About

It happened when I was sitting in front of the monitor, watching an old episode of Star Trek: Voyager. You know. The one where Starfleet put all its worst members on a starship, and flung them across the galaxy in a desperate attempt to get rid of them.

Anyway, while watching that worst of Star Trek series, I turned to my beloved and said, "You know, this isn't a bad setup. If only the writers had done things a little differently." I then launched into my own version of the episode, how it would play out in my head to be not only half-decent, but pretty awesome.

"You should start a blog," she said. "You could call it The Jeffrey's Tube". And thus the idea was born.

I love sci-fi. I grew up on old sci-fi, the great utopian and dystopian epics of the 30s through the 70s. And then, as I lived through the 80s and 90s, I saw the optimism of Star Trek: The Next Generation turn into the pessimism of the 90s dark age. I lived through the death of Superman, and the birth of the Internet forums that both ruined everything and made it all better.

Now it's the 21st century. Sci-fi is more polished than ever. It might surprise new sci-fi fans growing up in this era that there used to be science fiction shows so bad, so laughable, that they were almost awesome. Even at its most confusing and ridiculous, would Heroes have ever created an episode like "Threshold"? Could any gimmick by DC Comics' New 52 be as hilariously terrible as the debacle over DCs Armageddon 2001? Sure, Twilight is bad, but is it as bad as the Star Trek novel "Vulcan!"?

Well, all right, Twilight might be worse than "Vulcan!", but Vulcan! was still pretty terrible.
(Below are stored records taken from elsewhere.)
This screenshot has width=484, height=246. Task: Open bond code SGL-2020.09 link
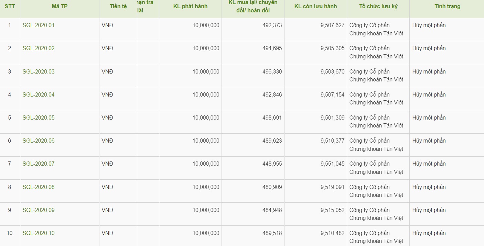click(39, 210)
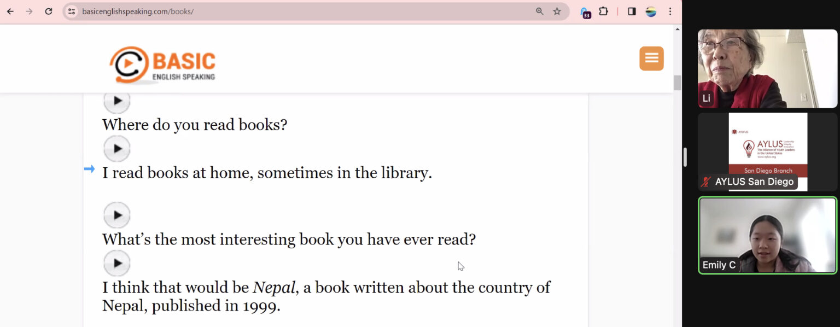Play the 'most interesting book' question audio
Viewport: 840px width, 327px height.
click(117, 215)
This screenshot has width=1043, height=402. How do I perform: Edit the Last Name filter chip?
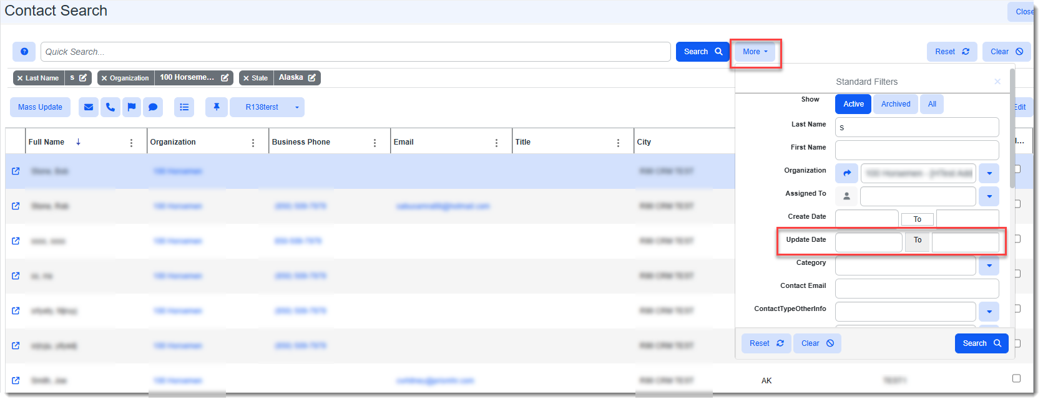82,78
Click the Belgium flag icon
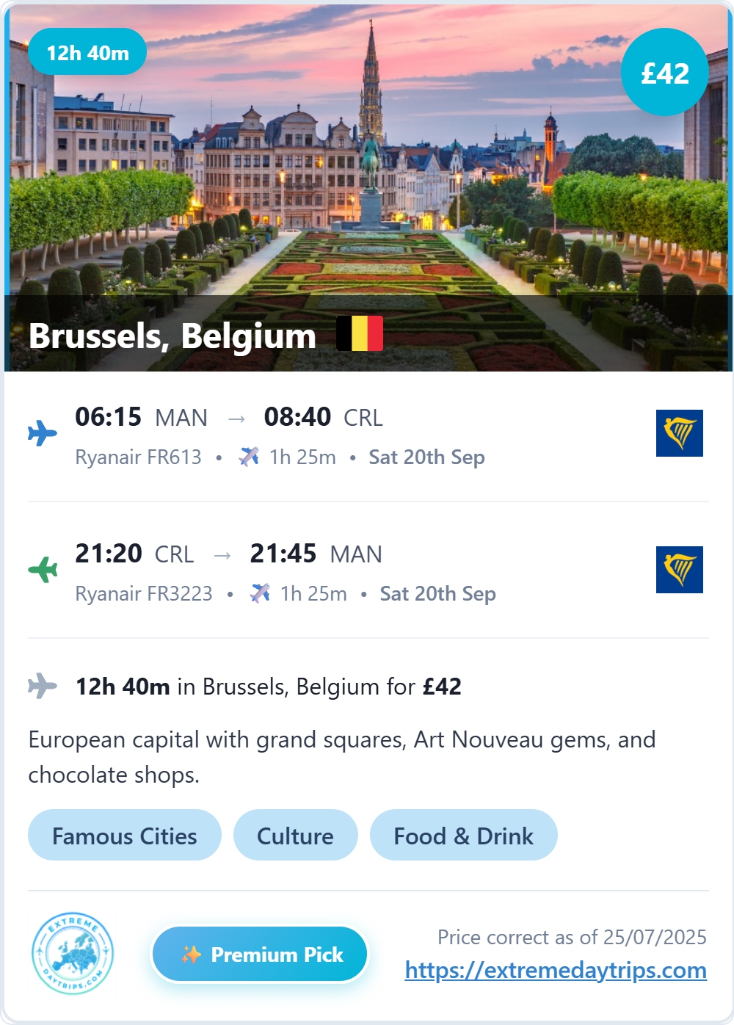This screenshot has width=734, height=1025. click(x=360, y=333)
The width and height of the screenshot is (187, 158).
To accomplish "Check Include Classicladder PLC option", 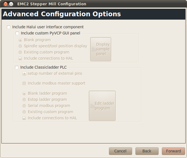I will [17, 67].
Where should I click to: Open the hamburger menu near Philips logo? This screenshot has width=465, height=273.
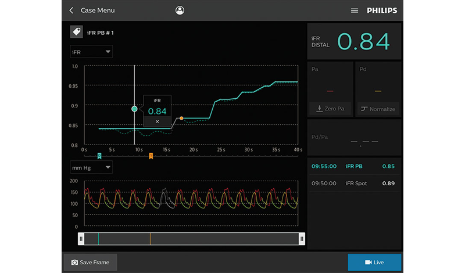tap(355, 10)
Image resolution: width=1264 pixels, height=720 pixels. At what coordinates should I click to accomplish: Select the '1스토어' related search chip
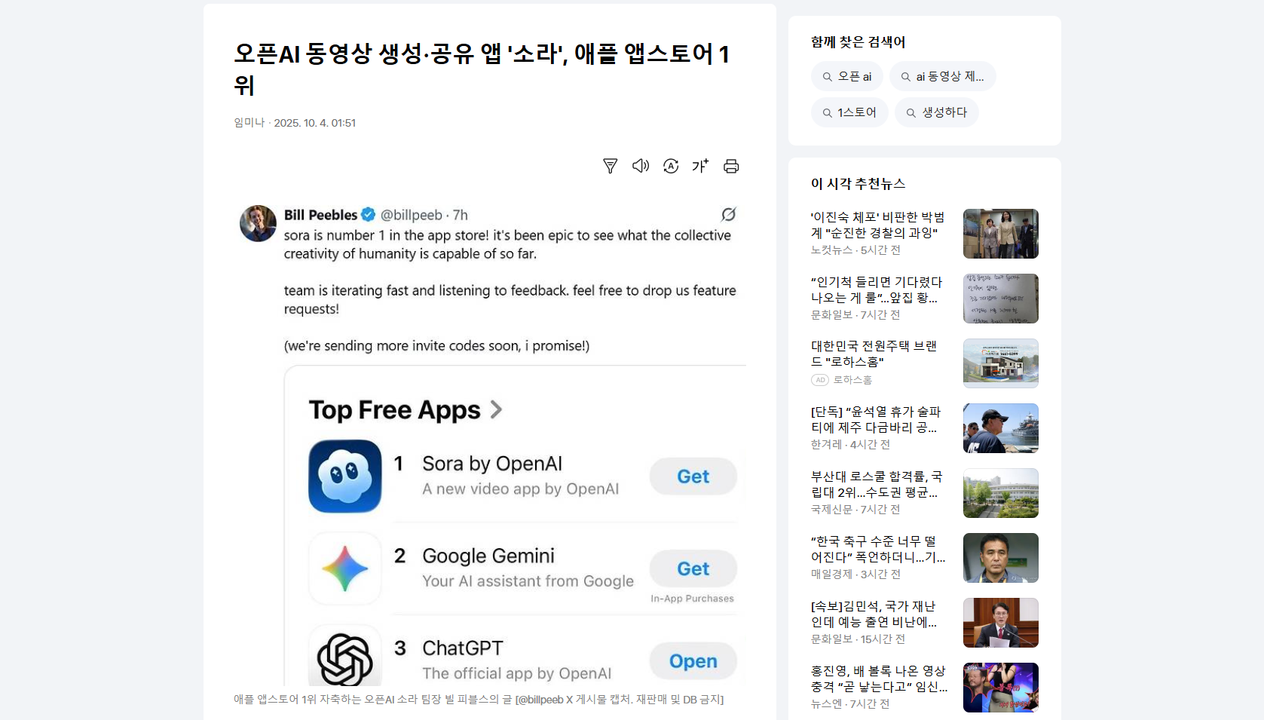click(x=849, y=112)
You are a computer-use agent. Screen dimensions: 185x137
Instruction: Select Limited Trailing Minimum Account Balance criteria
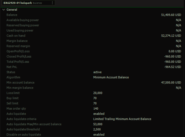122,119
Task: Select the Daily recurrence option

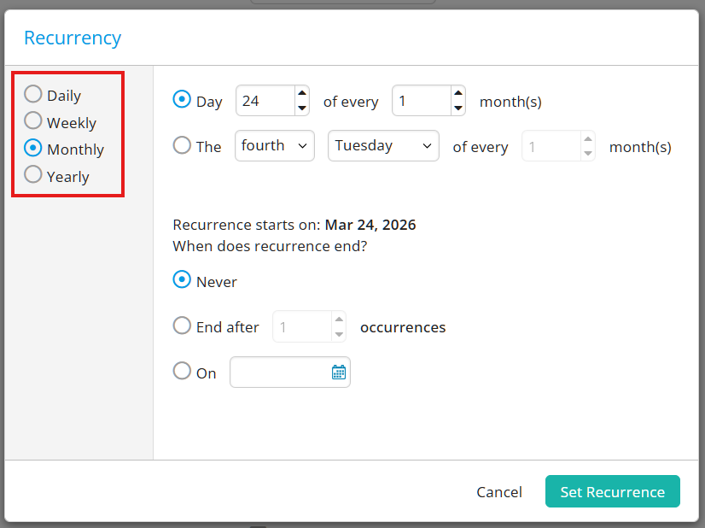Action: tap(33, 94)
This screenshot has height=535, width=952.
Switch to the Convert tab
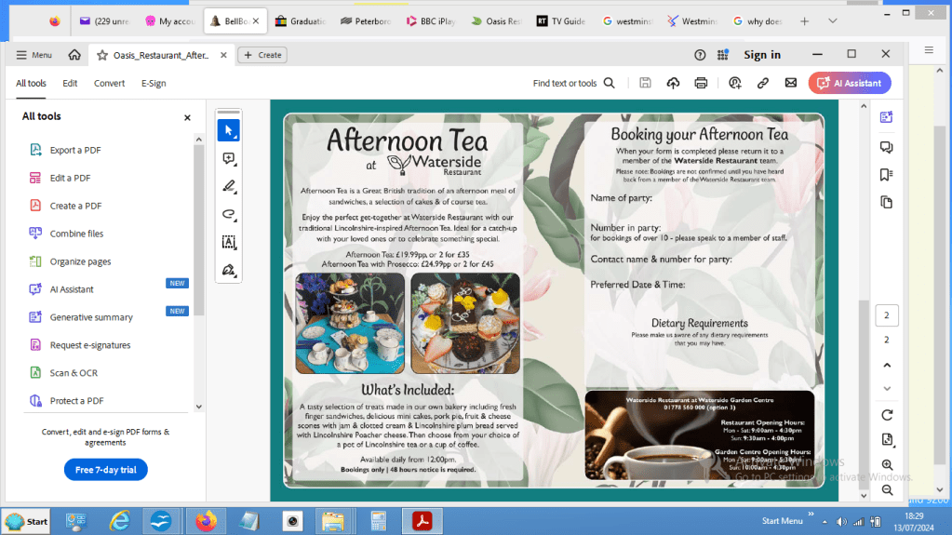(109, 83)
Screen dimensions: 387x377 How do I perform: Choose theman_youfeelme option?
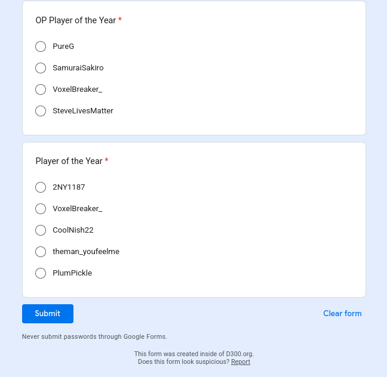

And yet in that terribleness, there was a sort of beauty. The voice of a nation, not quite as corporately polished, speaking through its futuristic genre. Stumbling, yes, stumbling a lot, but in that stumbling revealing much about the human heart.

And that is what I seek in this blog. To reveal the human heart.

Mostly by making fun of really bad sci-fi.

So maybe my motives aren't completely pure. So sue me. That was a joke. Don't sue me.